| Problem requirements |
Reproduce only the lines of the material below that start at the line containing "September 2014 (27, 1595)" and stop at the line containing "August 2024 (23, 705)". Keep both end lines.

| Extracted material |
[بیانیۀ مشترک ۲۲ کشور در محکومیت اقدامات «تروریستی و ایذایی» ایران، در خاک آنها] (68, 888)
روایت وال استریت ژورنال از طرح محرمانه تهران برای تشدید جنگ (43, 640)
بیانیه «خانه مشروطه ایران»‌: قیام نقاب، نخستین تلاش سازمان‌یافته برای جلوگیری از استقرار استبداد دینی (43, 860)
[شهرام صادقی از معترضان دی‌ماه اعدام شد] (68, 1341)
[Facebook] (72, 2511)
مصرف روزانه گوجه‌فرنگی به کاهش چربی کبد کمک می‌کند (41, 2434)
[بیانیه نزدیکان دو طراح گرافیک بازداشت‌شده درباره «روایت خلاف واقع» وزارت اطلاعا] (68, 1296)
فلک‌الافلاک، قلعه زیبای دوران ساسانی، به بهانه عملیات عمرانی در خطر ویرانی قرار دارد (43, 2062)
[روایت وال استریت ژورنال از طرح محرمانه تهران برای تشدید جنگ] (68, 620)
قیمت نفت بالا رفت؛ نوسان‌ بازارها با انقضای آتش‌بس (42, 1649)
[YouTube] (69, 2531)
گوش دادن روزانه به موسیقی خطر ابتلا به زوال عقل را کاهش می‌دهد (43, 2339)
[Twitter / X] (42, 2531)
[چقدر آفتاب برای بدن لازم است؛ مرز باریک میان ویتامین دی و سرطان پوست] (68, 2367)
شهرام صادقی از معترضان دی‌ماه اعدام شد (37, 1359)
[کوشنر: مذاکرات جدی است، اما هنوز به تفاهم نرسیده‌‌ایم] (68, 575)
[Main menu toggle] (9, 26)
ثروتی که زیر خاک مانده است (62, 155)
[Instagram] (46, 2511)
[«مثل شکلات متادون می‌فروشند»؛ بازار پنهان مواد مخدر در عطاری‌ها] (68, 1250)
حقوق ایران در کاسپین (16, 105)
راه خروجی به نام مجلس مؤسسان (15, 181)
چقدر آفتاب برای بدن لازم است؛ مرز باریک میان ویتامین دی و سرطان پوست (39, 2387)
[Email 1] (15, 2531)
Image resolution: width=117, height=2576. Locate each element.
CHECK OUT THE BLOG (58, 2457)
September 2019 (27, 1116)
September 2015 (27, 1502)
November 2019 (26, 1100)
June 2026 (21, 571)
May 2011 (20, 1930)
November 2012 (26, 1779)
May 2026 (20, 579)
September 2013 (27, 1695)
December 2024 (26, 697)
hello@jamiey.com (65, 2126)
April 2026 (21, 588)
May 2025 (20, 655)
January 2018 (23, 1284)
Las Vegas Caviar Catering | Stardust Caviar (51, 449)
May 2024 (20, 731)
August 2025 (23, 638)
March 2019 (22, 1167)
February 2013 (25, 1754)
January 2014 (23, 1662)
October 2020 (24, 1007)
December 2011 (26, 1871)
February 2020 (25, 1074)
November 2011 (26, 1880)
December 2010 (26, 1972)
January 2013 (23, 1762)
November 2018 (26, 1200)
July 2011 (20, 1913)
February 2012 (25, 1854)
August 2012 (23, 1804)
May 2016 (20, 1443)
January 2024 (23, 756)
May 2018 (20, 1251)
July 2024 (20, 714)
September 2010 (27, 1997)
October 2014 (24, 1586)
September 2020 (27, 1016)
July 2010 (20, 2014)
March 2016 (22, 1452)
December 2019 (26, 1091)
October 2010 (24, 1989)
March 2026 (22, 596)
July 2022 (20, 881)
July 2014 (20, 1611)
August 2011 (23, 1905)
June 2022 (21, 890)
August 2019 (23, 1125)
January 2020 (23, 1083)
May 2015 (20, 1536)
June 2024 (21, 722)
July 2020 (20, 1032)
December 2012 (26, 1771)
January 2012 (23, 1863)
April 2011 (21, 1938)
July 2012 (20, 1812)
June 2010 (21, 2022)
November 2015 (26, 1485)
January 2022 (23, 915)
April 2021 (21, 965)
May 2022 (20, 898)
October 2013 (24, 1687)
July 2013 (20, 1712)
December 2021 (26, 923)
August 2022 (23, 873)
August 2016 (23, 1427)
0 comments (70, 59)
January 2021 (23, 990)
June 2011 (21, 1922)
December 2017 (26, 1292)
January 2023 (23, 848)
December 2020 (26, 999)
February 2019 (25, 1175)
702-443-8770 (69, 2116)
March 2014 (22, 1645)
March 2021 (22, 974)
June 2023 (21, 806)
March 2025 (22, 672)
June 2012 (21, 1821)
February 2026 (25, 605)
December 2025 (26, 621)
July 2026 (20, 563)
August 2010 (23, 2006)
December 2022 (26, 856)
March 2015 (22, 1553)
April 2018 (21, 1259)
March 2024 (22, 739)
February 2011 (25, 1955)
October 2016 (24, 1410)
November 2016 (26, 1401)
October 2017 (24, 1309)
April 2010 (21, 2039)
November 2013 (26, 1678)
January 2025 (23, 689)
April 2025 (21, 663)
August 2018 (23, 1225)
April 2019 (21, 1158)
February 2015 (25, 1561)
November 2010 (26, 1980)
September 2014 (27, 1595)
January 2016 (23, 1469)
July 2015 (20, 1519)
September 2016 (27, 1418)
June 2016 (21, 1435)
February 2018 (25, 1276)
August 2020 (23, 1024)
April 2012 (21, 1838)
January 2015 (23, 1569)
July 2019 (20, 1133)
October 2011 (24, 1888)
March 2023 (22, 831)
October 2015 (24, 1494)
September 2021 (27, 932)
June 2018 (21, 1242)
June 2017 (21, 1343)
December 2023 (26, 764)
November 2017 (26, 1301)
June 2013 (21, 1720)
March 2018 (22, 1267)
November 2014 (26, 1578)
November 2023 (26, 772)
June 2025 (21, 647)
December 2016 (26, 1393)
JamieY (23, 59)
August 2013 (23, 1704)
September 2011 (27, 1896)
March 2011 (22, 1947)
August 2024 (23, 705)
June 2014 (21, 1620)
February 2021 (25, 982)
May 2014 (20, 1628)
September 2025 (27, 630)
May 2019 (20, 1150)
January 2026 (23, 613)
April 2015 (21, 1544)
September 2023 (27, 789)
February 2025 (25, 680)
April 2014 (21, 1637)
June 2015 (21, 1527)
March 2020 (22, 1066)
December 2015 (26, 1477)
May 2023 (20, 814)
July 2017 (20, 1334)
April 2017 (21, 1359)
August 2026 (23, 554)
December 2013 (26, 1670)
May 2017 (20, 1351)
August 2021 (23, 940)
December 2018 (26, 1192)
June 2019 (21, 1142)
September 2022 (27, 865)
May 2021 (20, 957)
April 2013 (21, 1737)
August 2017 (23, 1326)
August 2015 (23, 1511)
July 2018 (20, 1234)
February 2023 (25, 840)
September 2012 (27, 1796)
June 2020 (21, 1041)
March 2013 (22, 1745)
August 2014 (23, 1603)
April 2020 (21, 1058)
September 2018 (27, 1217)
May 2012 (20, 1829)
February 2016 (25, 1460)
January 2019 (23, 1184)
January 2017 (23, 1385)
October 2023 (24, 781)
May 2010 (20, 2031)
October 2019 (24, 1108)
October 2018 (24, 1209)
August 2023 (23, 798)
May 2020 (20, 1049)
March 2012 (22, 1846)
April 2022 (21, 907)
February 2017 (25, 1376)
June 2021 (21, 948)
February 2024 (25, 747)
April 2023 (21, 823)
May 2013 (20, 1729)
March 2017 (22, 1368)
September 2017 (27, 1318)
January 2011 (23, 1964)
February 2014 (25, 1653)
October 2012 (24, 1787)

| Exercise result |
September 2014 (27, 1595)
January 2016 (23, 1469)
July 2015 (20, 1519)
September 2016 (27, 1418)
June 2016 (21, 1435)
February 2018 (25, 1276)
August 2020 (23, 1024)
April 2012 (21, 1838)
January 2015 (23, 1569)
July 2019 (20, 1133)
October 2011 (24, 1888)
March 2023 (22, 831)
October 2015 (24, 1494)
September 2021 (27, 932)
June 2018 (21, 1242)
June 2017 (21, 1343)
December 2023 (26, 764)
November 2017 (26, 1301)
June 2013 (21, 1720)
March 2018 (22, 1267)
November 2014 (26, 1578)
November 2023 (26, 772)
June 2025 (21, 647)
December 2016 (26, 1393)
JamieY (23, 59)
August 2013 (23, 1704)
September 2011 (27, 1896)
March 2011 (22, 1947)
August 2024 (23, 705)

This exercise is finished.